Stable and unstable roots of ion temperature gradient driven mode using curvature modified plasma dispersion functions

TL;DR

This paper reexamines the local kinetic theory of the ion temperature gradient driven mode using curvature-modified plasma dispersion functions, providing a new method to identify roots and analyze stability near the threshold.

Contribution

It introduces a bracketing technique with modified plasma dispersion functions to accurately find and analyze roots of the ITG dispersion relation, including unstable and damped solutions.

Findings

Unstable branch is asymmetric near the instability threshold.

Oscillating solutions dominate at lower wave numbers, damping at higher.
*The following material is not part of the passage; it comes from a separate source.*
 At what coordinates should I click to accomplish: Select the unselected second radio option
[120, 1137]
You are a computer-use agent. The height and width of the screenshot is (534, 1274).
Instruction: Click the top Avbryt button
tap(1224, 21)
Inverse cascade process may influence nonlinear evolution of ITG.

Abstract

Basic, local kinetic theory of ion temperature gradient driven (ITG) mode, with adiabatic electrons is reconsidered. Standard unstable, purely oscillating as well as damped solutions of the local dispersion relation are obtained using a bracketing technique that uses the argument principle. This method requires computing the plasma dielectric function and its derivatives, which are implemented here using modified plasma dispersion functions with curvature and their derivatives, and allows bracketing/following the zeros of the plasma dielectric function which corresponds to different roots of the ITG dispersion relation. We provide an open source implementation of the derivatives of modified plasma dispersion functions with curvature, which are used in this formulation. Studying the local ITG dispersion, we find that near the threshold of instability the unstable branch is rather asymmetric with oscillating solutions towards lower wave numbers (i.e. drift waves), and damped solutions toward higher wave numbers. This suggests a process akin to inverse cascade by coupling to the oscillating branch towards lower wave numbers may play a role in the nonlinear evolution of the ITG, near the instability threshold. Also, using the algorithm, the linear wave diffusion is estimated for the marginally stable ITG mode.